” Wat lijk je toch op je moeder met dat hoedje”. Buurman is afgestapt van zijn fiets om een praatje te maken. Ik schraap het gras tussen de tegels. Met een aardappel schilmesje. Hij vindt dat ik beter een stok met een stalen borsteltje kan gebruiken. Wat niet waar is, een aardappel schilmesje is beter. We praten een poosje over onkruid en mos. Als hij wegrijdt zegt hij dat ik op moet houden met werken in de tuin. “Veel te warm!”
Mijn moeder. Lijk ik op haar? Ik vind het niet prettig dat te horen. Hoe aardig bedoeld misschien. Mijn moeder met haar dunne haar in een permanentje, de nylon jurken, degelijke schoenen. Nee mijn moeder was geen elegante vrouw. Ik heb met haar wel eens een jurk gekocht die haar heel mooi stond, die ze vervolgens nooit aan had. Zat niet lekker.
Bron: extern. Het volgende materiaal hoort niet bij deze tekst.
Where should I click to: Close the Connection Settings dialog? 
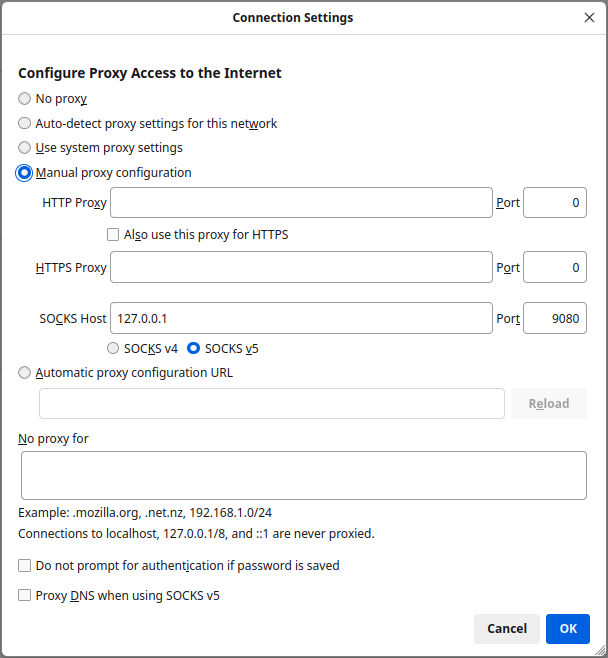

Mijn moeder. Meer dan 30 jaar was ze alleen. Haar huisje was keurig opgeruimd en schoon. Haar tuintje een paradijs. Ze las de krant, keek tv, was vriendelijk tegen de buren. Zondags ging ze naar de kerk. Ze was bezoekdame en schonk koffie in het bejaardenhuis.
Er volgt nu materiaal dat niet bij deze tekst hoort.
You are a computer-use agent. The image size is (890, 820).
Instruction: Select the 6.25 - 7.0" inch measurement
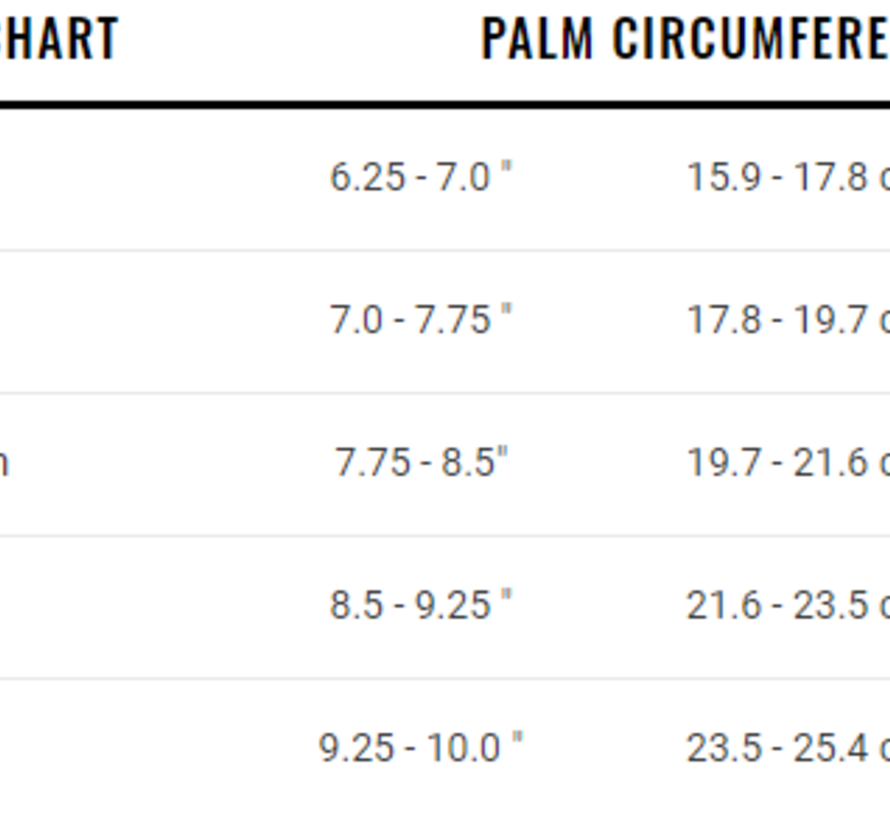421,177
Maar de kinderen, kleinkinderen en achterkleinkinderen. Dat was waar het om ging. In noodgevallen was ze er. Dan schilde ze de aardappelen, deed ze de afwas, streek ze de was. Op hoogtijdagen en verjaardagen kwam ze. Met haar tasje. Daar zat wat lekkers in en een envelop. Voor de groten 50 euro en voor de kleinen 25. “Jullie weten zelf wel iets om te kopen”. In de envelop zat ook altijd een kaart of een briefje. Daar stond iets persoonlijks op, daar had ze over nagedacht. Soms had ze er een mooie tekst bij geplakt of een gedichtje. Heel af en toe las je tussen de regels wat ze je oog in oog niet zeggen kon.
Mijn moeder. Wijs was ze. Trouw. Een vrouw met karakter. Een mooi mens mijn moeder. En toch wil ik het niet horen. Precies je moeder.